■ Request: Print the material below word for word, starting with the line that contains "The height and" and going on through the line that contains "click(126, 125)". Leave out any pictures.

■ The input:
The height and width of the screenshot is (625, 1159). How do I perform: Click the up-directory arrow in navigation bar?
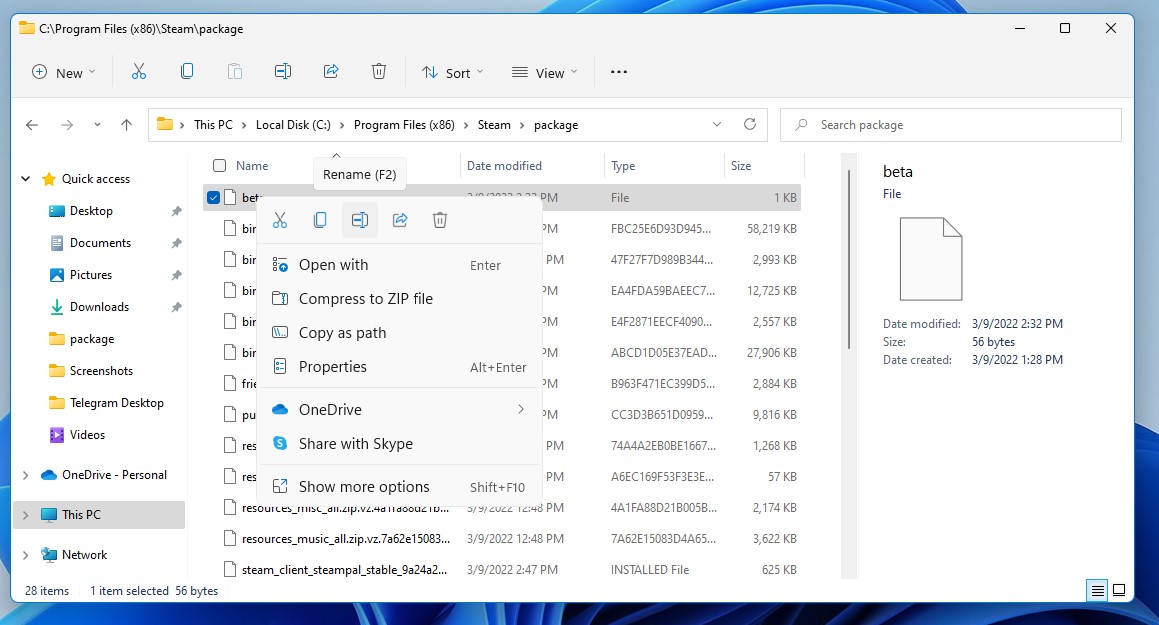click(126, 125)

==

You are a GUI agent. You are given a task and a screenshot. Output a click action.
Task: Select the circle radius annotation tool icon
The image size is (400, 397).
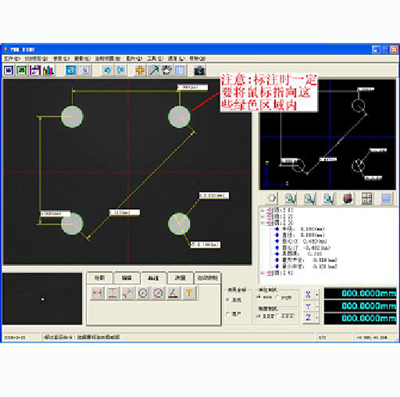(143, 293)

■ Finished exercise:
The height and width of the screenshot is (625, 1159). How do I perform: Click the up-directory arrow in navigation bar?
click(126, 125)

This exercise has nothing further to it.